→ ASSIGNED TASK
Report each line of the data below in which "computer" appears.

→ RECORDS PROVIDED
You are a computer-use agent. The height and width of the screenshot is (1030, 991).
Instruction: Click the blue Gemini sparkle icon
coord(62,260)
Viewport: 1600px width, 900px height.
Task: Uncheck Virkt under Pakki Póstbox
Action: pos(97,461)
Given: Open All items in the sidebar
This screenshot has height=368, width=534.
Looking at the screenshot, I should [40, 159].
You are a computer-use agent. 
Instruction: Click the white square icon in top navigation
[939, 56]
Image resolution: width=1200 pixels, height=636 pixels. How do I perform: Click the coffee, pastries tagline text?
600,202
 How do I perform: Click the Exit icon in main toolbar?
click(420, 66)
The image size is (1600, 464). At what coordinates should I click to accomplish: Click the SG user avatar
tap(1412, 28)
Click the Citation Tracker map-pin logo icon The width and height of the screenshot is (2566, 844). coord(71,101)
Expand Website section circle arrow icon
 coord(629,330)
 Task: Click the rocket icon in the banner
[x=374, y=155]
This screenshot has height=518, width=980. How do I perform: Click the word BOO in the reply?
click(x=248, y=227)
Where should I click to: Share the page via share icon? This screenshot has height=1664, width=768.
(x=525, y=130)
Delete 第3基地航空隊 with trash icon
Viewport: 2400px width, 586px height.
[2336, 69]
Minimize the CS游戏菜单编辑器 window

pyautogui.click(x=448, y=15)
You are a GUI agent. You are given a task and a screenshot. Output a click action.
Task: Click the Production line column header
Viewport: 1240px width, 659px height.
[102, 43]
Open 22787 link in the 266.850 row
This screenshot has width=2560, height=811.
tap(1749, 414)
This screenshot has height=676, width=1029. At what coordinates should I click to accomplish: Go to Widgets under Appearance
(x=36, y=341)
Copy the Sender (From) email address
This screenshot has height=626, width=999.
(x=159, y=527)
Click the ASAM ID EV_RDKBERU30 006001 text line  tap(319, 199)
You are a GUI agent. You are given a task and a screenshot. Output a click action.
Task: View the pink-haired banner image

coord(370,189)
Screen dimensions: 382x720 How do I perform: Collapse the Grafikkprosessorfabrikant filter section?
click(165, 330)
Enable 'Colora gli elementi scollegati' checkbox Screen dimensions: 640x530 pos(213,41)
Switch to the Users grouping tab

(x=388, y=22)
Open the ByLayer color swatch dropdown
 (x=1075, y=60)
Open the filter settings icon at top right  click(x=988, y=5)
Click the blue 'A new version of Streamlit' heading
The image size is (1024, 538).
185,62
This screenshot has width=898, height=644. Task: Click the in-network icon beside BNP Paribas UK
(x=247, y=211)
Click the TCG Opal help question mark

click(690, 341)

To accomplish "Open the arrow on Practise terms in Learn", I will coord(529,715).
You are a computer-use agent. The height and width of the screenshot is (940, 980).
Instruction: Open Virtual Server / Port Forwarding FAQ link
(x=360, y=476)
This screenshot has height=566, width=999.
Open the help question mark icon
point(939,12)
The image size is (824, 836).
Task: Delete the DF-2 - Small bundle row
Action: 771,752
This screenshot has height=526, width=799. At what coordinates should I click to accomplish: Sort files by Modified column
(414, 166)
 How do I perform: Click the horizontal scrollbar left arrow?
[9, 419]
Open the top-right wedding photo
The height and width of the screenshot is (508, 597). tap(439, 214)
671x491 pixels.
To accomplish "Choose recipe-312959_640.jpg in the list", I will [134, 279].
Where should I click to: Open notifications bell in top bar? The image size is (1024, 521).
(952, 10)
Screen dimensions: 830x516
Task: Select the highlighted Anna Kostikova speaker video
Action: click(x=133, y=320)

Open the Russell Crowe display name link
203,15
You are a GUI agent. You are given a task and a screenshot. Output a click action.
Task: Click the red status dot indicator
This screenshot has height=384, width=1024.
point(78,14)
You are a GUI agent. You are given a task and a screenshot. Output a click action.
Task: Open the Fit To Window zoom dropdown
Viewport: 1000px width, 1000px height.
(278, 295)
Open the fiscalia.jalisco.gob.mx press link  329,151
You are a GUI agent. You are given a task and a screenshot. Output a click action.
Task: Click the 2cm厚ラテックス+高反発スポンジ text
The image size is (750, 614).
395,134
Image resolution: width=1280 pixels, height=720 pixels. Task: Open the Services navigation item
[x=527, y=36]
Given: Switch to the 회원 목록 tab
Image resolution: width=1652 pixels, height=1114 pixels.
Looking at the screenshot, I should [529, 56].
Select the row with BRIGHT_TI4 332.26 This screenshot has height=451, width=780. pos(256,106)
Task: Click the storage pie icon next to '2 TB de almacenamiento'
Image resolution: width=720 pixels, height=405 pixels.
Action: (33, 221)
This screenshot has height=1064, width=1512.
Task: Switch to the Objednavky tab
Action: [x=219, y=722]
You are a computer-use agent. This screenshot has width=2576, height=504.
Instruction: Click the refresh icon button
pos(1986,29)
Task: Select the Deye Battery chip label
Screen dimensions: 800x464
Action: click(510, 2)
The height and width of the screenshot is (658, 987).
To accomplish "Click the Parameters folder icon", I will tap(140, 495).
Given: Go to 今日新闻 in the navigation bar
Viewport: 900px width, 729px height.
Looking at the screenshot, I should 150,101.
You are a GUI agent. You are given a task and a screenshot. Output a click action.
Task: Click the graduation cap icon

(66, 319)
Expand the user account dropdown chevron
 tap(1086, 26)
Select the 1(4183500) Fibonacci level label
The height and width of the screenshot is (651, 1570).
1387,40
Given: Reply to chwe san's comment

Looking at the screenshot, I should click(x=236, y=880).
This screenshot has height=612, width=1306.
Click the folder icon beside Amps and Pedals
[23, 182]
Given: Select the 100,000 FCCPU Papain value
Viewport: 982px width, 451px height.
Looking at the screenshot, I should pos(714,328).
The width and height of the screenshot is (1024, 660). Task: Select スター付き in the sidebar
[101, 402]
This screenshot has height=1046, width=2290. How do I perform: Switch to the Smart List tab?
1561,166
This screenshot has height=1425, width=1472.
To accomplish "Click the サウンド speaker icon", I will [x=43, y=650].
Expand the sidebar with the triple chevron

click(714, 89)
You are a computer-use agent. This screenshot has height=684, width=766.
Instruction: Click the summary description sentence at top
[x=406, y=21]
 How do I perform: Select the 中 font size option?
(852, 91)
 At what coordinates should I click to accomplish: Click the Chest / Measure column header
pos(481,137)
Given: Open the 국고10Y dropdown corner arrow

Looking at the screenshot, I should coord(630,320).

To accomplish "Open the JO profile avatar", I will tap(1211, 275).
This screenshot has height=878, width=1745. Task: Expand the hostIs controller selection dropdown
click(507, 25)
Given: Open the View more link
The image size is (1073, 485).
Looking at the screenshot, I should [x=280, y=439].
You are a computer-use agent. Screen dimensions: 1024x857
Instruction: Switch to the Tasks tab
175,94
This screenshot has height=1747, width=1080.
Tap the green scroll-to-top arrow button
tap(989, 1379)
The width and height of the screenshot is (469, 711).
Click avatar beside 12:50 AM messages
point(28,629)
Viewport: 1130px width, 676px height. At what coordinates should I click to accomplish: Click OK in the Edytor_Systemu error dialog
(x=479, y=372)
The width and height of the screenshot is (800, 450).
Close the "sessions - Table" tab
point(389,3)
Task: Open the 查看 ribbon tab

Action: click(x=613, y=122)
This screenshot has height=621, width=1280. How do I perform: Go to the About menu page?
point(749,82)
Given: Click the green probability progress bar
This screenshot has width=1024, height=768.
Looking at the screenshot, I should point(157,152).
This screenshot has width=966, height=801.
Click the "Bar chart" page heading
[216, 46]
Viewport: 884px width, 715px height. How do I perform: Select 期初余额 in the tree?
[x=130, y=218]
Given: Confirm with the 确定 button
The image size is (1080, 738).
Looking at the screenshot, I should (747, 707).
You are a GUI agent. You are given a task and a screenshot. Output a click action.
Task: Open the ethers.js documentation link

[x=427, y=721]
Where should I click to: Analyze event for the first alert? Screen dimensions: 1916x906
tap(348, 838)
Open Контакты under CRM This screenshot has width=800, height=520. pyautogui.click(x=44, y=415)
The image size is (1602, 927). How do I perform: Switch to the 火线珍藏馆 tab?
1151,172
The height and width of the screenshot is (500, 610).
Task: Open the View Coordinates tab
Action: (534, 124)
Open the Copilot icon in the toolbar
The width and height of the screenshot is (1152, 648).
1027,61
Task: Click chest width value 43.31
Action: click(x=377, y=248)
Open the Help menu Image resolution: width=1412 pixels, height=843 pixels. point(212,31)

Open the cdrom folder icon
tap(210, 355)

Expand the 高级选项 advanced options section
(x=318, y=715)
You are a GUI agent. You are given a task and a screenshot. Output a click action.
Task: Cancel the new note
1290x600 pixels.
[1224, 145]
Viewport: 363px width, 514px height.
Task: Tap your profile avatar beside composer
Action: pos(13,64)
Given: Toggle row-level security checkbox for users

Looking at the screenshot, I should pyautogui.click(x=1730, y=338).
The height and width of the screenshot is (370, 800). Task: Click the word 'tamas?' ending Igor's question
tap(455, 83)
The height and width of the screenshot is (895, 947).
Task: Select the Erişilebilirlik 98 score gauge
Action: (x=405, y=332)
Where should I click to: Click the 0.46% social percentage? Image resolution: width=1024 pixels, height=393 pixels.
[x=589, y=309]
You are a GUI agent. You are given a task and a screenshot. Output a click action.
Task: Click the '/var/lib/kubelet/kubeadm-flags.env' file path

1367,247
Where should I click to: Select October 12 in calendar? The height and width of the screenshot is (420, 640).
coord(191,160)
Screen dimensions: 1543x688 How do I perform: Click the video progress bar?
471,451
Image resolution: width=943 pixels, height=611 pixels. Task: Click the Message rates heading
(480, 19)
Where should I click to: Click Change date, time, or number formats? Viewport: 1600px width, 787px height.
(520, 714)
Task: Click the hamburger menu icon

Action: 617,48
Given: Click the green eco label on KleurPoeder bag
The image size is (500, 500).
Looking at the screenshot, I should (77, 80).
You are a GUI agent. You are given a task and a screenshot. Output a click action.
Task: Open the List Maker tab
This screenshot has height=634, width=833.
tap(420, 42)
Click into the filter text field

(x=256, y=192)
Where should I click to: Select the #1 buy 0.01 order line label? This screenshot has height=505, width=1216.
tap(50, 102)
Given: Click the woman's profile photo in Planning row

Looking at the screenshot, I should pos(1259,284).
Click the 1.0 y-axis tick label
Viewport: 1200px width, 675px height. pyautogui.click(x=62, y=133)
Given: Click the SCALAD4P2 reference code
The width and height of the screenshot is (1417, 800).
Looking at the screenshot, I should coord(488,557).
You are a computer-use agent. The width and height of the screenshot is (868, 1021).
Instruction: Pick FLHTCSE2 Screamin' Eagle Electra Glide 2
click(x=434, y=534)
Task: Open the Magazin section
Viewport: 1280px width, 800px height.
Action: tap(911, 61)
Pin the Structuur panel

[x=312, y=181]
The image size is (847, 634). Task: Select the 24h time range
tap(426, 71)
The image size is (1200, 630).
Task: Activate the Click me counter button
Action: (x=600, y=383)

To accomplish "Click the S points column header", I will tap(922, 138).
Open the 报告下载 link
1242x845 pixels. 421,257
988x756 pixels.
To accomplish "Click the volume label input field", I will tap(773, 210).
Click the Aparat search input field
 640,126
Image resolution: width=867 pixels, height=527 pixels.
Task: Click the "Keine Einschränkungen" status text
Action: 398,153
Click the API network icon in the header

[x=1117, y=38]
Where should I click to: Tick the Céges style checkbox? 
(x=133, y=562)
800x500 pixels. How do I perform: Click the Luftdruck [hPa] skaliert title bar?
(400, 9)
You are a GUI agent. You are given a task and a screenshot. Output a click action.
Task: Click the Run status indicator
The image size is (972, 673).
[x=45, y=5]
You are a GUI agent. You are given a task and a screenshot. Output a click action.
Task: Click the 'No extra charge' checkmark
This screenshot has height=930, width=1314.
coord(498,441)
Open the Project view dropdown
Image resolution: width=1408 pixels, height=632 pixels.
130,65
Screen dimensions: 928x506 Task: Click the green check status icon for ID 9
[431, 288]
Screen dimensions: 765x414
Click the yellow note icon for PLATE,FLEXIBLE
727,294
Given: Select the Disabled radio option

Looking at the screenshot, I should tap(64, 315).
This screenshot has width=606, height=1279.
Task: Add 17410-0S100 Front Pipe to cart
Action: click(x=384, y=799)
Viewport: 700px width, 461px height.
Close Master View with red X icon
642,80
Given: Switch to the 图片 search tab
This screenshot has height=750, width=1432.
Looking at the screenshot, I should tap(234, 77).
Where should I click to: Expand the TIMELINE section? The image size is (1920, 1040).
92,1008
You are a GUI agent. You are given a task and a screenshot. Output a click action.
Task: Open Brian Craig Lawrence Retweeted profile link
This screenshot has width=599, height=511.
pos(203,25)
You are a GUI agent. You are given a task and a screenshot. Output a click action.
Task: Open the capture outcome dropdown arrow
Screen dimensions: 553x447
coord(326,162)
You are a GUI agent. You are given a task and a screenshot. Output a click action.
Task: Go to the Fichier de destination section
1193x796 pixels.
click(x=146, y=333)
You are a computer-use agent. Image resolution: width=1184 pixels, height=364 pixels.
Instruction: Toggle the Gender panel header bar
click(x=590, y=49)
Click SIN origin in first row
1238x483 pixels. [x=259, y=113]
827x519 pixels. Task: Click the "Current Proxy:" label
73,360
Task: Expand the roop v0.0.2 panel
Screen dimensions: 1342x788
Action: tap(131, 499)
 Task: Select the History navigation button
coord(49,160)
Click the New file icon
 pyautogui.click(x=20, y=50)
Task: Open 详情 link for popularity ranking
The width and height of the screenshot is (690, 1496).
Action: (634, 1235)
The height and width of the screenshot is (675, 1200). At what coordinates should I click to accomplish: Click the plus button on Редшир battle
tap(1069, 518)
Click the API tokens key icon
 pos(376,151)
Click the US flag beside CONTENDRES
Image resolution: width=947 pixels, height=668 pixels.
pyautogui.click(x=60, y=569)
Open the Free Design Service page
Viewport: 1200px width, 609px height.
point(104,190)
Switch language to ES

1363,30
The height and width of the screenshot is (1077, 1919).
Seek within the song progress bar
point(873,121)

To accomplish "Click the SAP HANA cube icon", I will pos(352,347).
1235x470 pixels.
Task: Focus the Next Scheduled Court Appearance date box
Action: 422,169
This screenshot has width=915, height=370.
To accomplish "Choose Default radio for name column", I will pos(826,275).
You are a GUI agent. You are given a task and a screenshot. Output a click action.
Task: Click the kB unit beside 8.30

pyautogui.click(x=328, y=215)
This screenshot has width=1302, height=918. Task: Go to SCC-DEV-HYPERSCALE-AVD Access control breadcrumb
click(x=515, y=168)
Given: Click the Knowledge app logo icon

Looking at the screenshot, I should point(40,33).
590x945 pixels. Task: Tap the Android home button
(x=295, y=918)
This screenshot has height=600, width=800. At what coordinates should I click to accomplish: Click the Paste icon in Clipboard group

→ ANSWER BELOW
You are a computer-use agent. The height and width of the screenshot is (1030, 991).
You are a computer-use agent. 
You are a computer-use agent. The height and width of the screenshot is (940, 980).
You are a computer-use agent. This screenshot has width=2576, height=504.
You are a computer-use agent. This screenshot has height=684, width=766.
You are a computer-use agent. Screen dimensions: 1024x857
You are a computer-use agent. The width and height of the screenshot is (868, 1021).
You are a computer-use agent. Image resolution: width=1184 pixels, height=364 pixels.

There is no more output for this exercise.